Rewrite the entries below with every "computer-use agent" changed to "desktop automation agent" and nothing else altered. Leave the pictures out of your answer.

---------- Provided records ----------

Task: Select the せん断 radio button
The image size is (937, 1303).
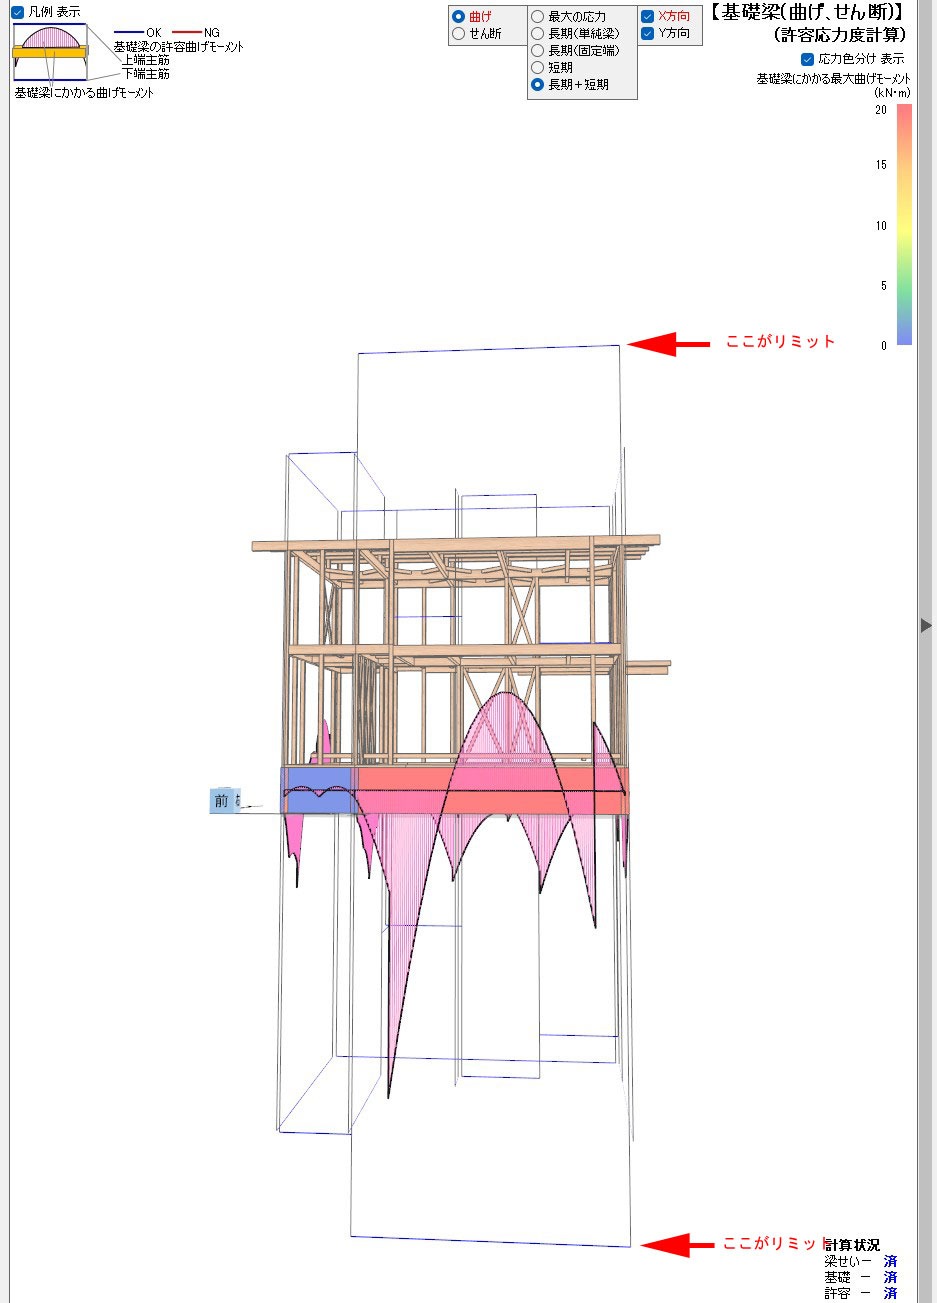Action: tap(459, 33)
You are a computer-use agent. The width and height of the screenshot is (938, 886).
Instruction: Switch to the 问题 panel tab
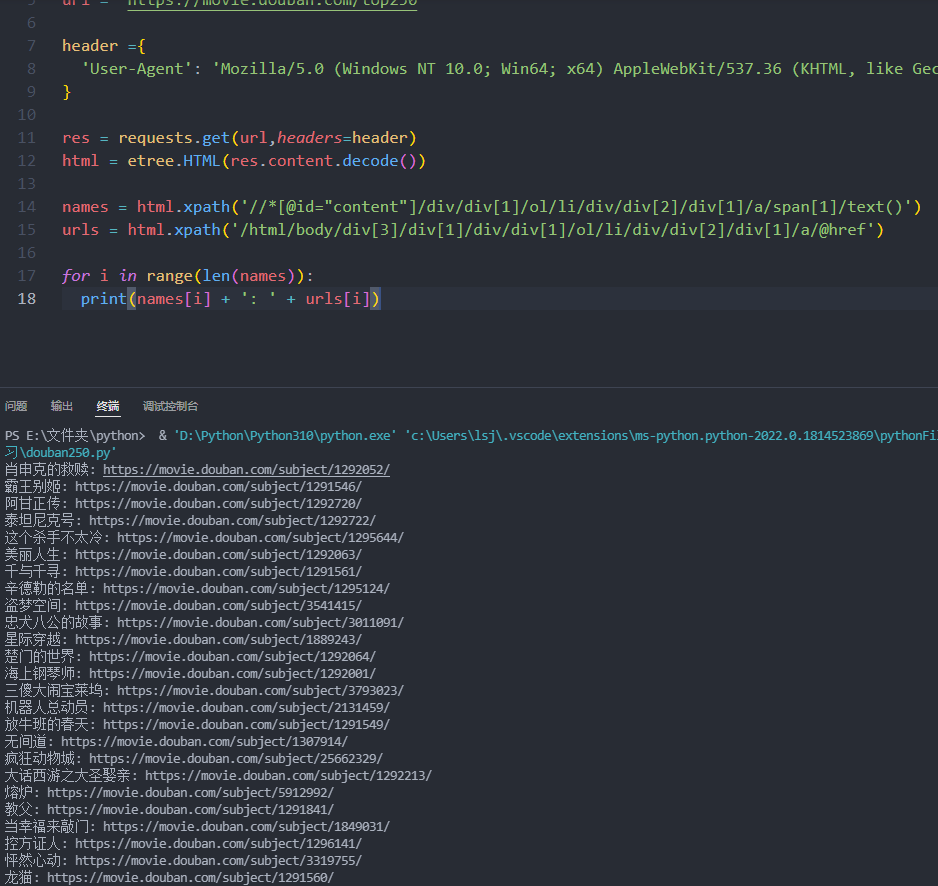[16, 406]

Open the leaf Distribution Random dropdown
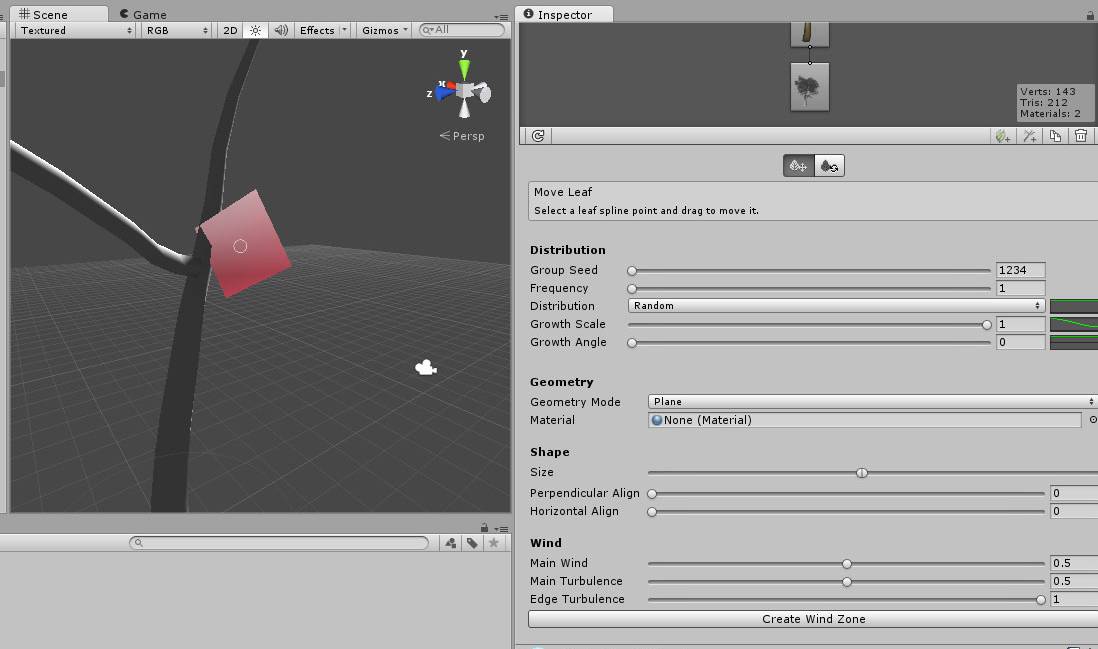click(836, 306)
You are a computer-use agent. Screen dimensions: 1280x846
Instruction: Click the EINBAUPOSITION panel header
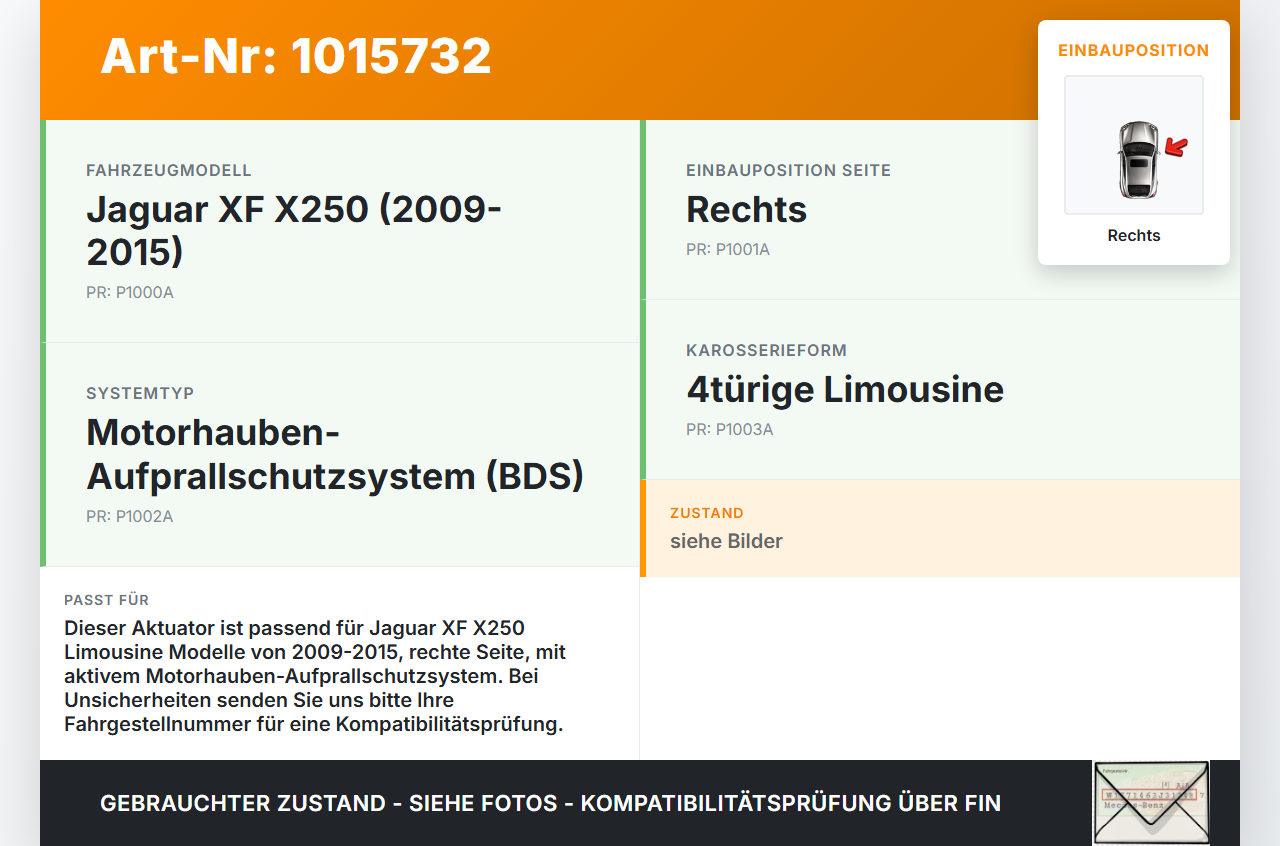tap(1134, 49)
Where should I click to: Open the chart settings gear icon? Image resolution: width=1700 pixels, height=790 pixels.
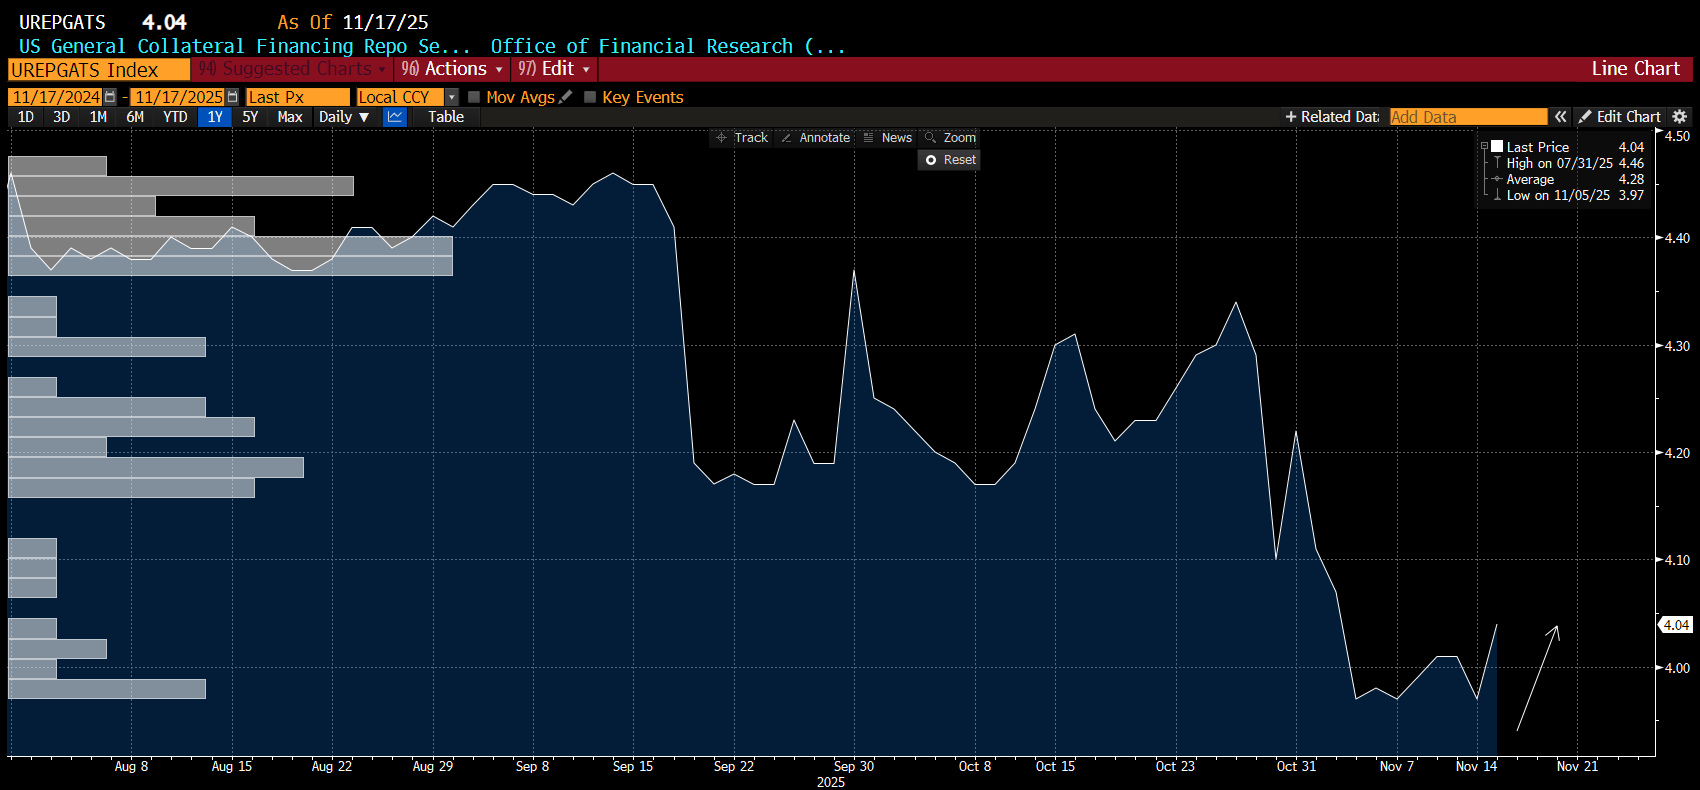[1680, 117]
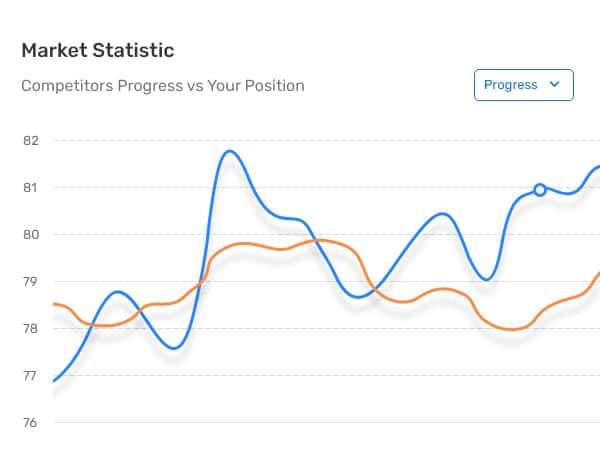Click the blue line's highest peak near 82
The width and height of the screenshot is (600, 460).
click(x=230, y=152)
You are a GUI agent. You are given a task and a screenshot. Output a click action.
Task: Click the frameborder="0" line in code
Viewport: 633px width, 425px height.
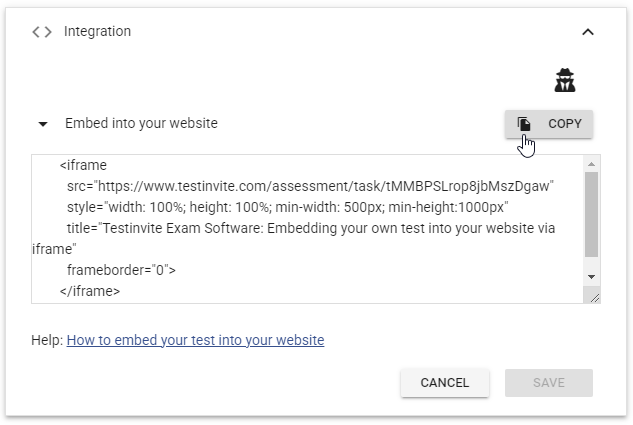[x=122, y=270]
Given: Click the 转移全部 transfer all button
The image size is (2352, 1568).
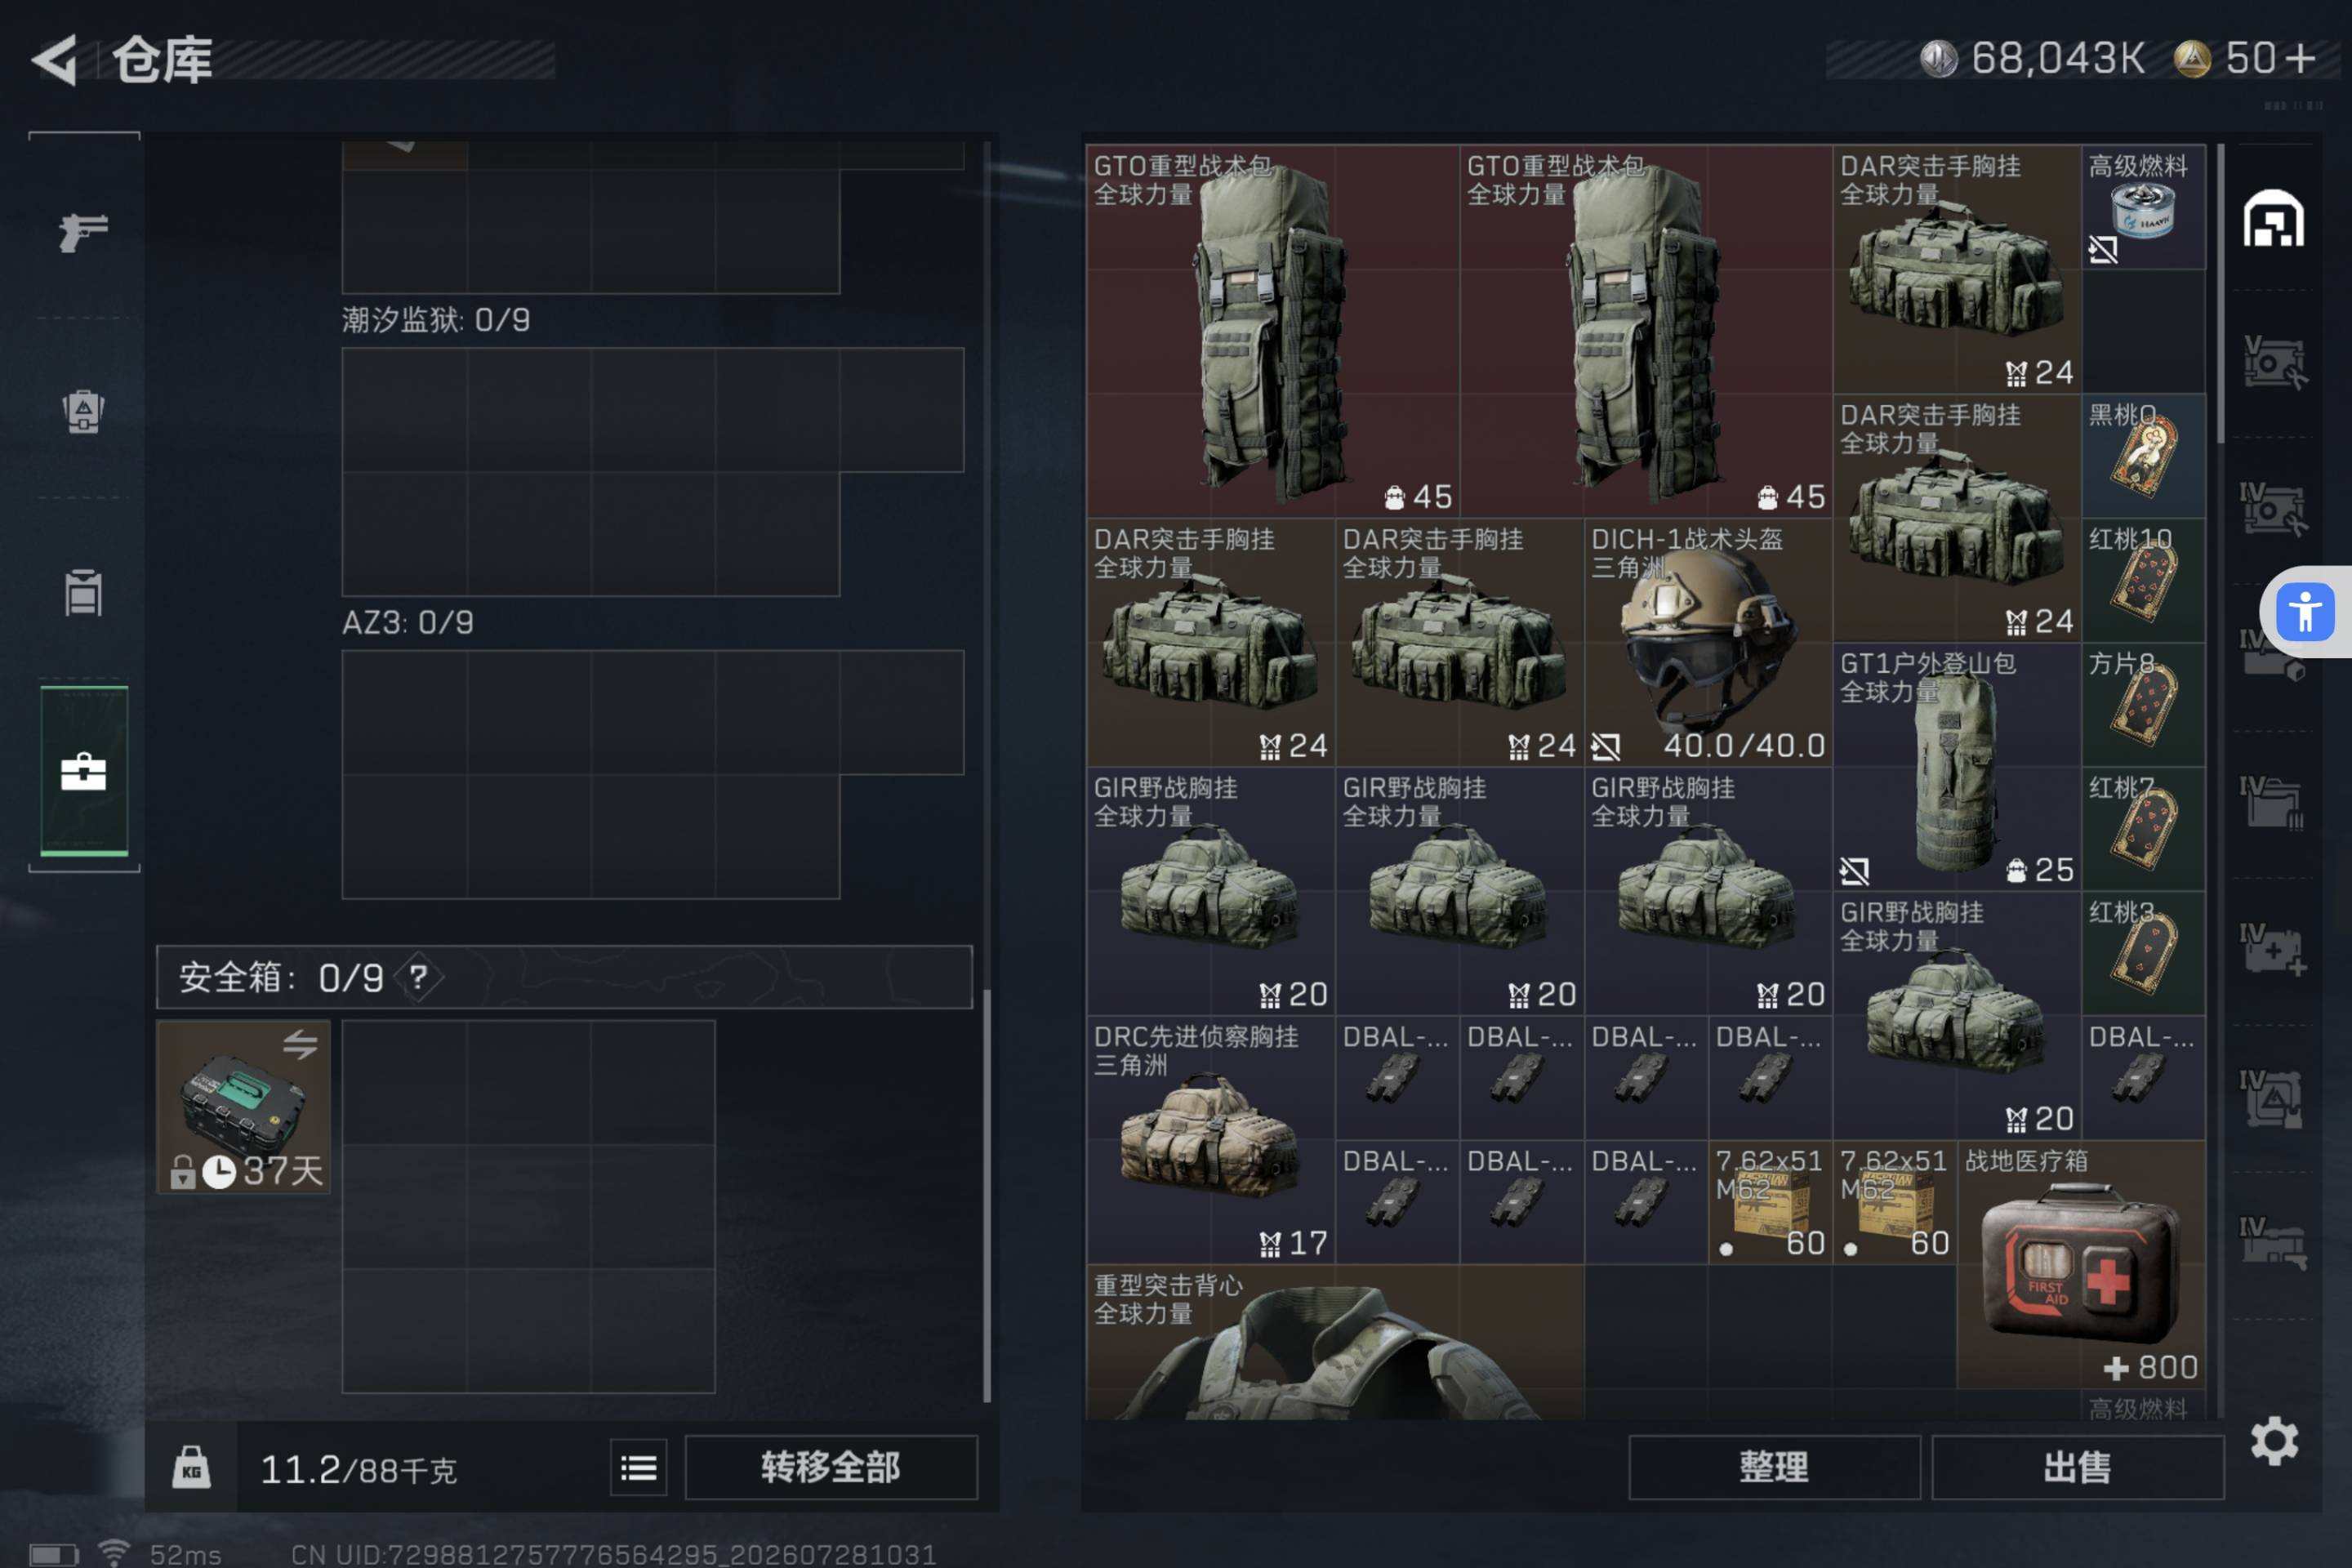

----------

→ **Response to this task**
Task: Select the せん断 radio button
The image size is (937, 1303).
Action: tap(459, 33)
You are a desktop automation agent. The width and height of the screenshot is (938, 886).
Instruction: Switch to the 问题 panel tab
[16, 406]

Open the leaf Distribution Random dropdown
click(836, 306)
You are a desktop automation agent. Screen dimensions: 1280x846
Instruction: Click the EINBAUPOSITION panel header
tap(1134, 49)
Where should I click to: Open the chart settings gear icon? Image resolution: width=1700 pixels, height=790 pixels.
[1680, 117]
Click the blue line's highest peak near 82
The width and height of the screenshot is (600, 460).
click(x=230, y=152)
You are a GUI agent. You are given a task and a screenshot. Output a click action.
Task: Click the frameborder="0" line in code
Viewport: 633px width, 425px height.
[x=122, y=270]
Given: Click the 转移全部 transfer all button
The image size is (2352, 1568).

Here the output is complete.